Crunchy + sweet go together like PB + J. Am I right? So when I saw a recipe for Rainbow Cabbage Salad over at Oh She Glows, of course I had to try my own version. So, today I ran to the supermarket to pick up a few things in order to execute this lovely dish.
- 1 small head of purple cabbage (aprox. 6 cups, chopped)
- 1 large carrot, grated
- 3 stalks of celery, diced
- 1 red pepper, thinly sliced
- 2 handfuls of fresh parsley (or herb of choice)

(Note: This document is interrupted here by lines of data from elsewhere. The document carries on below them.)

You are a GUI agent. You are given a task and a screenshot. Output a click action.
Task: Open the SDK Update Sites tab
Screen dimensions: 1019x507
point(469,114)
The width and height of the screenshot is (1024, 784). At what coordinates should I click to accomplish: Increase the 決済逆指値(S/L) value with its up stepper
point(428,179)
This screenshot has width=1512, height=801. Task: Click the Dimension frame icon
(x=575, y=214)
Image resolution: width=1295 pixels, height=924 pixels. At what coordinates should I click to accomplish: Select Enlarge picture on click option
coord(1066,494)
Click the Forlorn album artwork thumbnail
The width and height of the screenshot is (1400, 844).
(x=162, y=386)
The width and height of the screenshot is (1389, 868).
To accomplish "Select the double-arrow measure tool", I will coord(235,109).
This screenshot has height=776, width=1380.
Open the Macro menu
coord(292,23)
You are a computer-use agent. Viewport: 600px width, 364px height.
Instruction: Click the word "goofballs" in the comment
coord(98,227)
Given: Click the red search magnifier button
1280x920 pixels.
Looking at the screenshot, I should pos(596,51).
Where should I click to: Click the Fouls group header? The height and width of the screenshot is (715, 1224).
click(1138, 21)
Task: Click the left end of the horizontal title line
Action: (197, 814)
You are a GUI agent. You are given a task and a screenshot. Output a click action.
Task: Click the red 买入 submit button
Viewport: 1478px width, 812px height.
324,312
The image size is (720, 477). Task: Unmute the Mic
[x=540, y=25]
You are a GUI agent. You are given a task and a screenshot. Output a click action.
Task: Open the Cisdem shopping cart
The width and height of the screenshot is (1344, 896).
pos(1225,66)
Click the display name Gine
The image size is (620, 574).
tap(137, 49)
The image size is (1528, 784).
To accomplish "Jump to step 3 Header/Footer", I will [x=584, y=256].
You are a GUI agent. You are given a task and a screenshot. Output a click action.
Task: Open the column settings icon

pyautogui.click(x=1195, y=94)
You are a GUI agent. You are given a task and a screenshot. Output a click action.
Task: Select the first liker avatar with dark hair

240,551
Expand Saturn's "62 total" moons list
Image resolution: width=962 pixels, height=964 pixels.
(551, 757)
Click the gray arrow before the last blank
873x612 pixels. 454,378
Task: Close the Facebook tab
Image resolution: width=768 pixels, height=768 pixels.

- 1 large apple, thinly sliced
- 4 TBSP. pine nuts
Most cabbage slaw recipes pair the salad with tahini dressing, however, because I didn't have any tahini on-hand I chose to use a lighter dressing. The fact that I don't even know what tahini is might also have something to do with it. I'll work on that for next time…
- the juice of 1 orange
- 3 TBSP olive oil
- 2 TBSP apple cider vinegar
- freshly grated ginger, to taste
- salt + peppa
This recipe will make enough for 4 servings and there's no cooking involved! Just a lot of slicing and dicing. After you chop up all your ingredients, toss them in a bowl, drizzle dressing on top and taste the rainbow! I really like the crunch of this salad by itself, however, when making it a meal I topped it with 5oz of drained tuna. Sweet, tangy, crunchy and filling. Everybody wins.
Eat well. Live well. Be well.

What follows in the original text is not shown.